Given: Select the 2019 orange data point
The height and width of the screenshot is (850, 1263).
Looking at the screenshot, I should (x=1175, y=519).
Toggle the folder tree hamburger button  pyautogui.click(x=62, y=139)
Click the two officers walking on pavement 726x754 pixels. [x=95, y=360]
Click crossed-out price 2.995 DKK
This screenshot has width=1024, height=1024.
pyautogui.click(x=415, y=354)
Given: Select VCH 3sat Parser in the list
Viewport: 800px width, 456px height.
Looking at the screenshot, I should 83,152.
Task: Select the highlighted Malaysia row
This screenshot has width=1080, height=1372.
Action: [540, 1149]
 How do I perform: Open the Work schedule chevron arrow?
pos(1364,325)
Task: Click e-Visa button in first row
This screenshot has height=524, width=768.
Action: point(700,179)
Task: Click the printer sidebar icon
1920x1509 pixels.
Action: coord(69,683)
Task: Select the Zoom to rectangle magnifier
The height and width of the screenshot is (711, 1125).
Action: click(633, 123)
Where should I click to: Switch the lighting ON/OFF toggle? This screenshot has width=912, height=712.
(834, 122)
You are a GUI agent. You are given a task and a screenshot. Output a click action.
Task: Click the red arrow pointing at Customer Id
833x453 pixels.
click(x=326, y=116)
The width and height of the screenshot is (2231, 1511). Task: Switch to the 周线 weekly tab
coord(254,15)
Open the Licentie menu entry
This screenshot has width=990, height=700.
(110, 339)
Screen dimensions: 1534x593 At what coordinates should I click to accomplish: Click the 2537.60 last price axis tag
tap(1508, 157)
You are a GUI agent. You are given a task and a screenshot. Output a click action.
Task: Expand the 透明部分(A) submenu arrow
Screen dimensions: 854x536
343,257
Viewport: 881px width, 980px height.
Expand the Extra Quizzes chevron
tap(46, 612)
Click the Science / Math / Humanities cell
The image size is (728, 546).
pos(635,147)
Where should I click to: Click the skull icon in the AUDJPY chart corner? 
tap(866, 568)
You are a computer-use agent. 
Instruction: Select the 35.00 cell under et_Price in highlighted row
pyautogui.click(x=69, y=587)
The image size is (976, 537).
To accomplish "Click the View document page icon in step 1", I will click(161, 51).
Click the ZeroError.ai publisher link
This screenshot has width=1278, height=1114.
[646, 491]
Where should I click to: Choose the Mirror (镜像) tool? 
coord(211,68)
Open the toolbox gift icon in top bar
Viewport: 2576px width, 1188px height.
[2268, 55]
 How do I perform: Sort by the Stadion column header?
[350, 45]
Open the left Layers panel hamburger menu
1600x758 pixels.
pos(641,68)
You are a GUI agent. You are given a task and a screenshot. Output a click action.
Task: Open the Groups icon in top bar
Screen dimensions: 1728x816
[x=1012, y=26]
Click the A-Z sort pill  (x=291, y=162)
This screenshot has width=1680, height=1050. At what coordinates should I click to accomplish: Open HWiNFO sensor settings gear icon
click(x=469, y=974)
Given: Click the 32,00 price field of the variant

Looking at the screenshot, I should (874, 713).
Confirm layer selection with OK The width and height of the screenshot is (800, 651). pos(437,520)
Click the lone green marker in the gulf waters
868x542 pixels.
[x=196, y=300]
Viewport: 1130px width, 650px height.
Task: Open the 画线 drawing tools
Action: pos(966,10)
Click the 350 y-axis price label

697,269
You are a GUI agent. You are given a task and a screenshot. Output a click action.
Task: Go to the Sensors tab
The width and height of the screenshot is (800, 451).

◆ ◆ ◆

**What you are asked to do**
Each record above must be output without any alteration.

**Finished exercise**
Given: Select the 2019 orange data point
The height and width of the screenshot is (850, 1263).
Looking at the screenshot, I should (x=1175, y=519).
Toggle the folder tree hamburger button  pyautogui.click(x=62, y=139)
Click the two officers walking on pavement 726x754 pixels. [x=95, y=360]
Click crossed-out price 2.995 DKK
This screenshot has width=1024, height=1024.
pyautogui.click(x=415, y=354)
Given: Select VCH 3sat Parser in the list
Viewport: 800px width, 456px height.
Looking at the screenshot, I should 83,152.
Task: Select the highlighted Malaysia row
This screenshot has width=1080, height=1372.
Action: [540, 1149]
 How do I perform: Open the Work schedule chevron arrow?
pos(1364,325)
Task: Click e-Visa button in first row
This screenshot has height=524, width=768.
Action: point(700,179)
Task: Click the printer sidebar icon
1920x1509 pixels.
Action: coord(69,683)
Task: Select the Zoom to rectangle magnifier
The height and width of the screenshot is (711, 1125).
Action: click(633, 123)
Where should I click to: Switch the lighting ON/OFF toggle? This screenshot has width=912, height=712.
(834, 122)
You are a GUI agent. You are given a task and a screenshot. Output a click action.
Task: Click the red arrow pointing at Customer Id
833x453 pixels.
click(x=326, y=116)
The width and height of the screenshot is (2231, 1511). Task: Switch to the 周线 weekly tab
coord(254,15)
Open the Licentie menu entry
This screenshot has width=990, height=700.
(110, 339)
Screen dimensions: 1534x593 At what coordinates should I click to accomplish: Click the 2537.60 last price axis tag
tap(1508, 157)
You are a GUI agent. You are given a task and a screenshot. Output a click action.
Task: Expand the 透明部分(A) submenu arrow
Screen dimensions: 854x536
343,257
Viewport: 881px width, 980px height.
Expand the Extra Quizzes chevron
tap(46, 612)
Click the Science / Math / Humanities cell
The image size is (728, 546).
pos(635,147)
Where should I click to: Click the skull icon in the AUDJPY chart corner? 
tap(866, 568)
You are a computer-use agent. 
Instruction: Select the 35.00 cell under et_Price in highlighted row
pyautogui.click(x=69, y=587)
The image size is (976, 537).
To accomplish "Click the View document page icon in step 1", I will click(161, 51).
Click the ZeroError.ai publisher link
This screenshot has width=1278, height=1114.
[646, 491]
Where should I click to: Choose the Mirror (镜像) tool? 
coord(211,68)
Open the toolbox gift icon in top bar
Viewport: 2576px width, 1188px height.
[2268, 55]
 How do I perform: Sort by the Stadion column header?
[350, 45]
Open the left Layers panel hamburger menu
1600x758 pixels.
pos(641,68)
You are a GUI agent. You are given a task and a screenshot. Output a click action.
Task: Open the Groups icon in top bar
Screen dimensions: 1728x816
[x=1012, y=26]
Click the A-Z sort pill  (x=291, y=162)
This screenshot has width=1680, height=1050. At what coordinates should I click to accomplish: Open HWiNFO sensor settings gear icon
click(x=469, y=974)
Given: Click the 32,00 price field of the variant

Looking at the screenshot, I should (874, 713).
Confirm layer selection with OK The width and height of the screenshot is (800, 651). pos(437,520)
Click the lone green marker in the gulf waters
868x542 pixels.
[x=196, y=300]
Viewport: 1130px width, 650px height.
Task: Open the 画线 drawing tools
Action: pos(966,10)
Click the 350 y-axis price label

697,269
You are a GUI agent. You are given a task and a screenshot. Output a click action.
Task: Go to the Sensors tab
The width and height of the screenshot is (800, 451).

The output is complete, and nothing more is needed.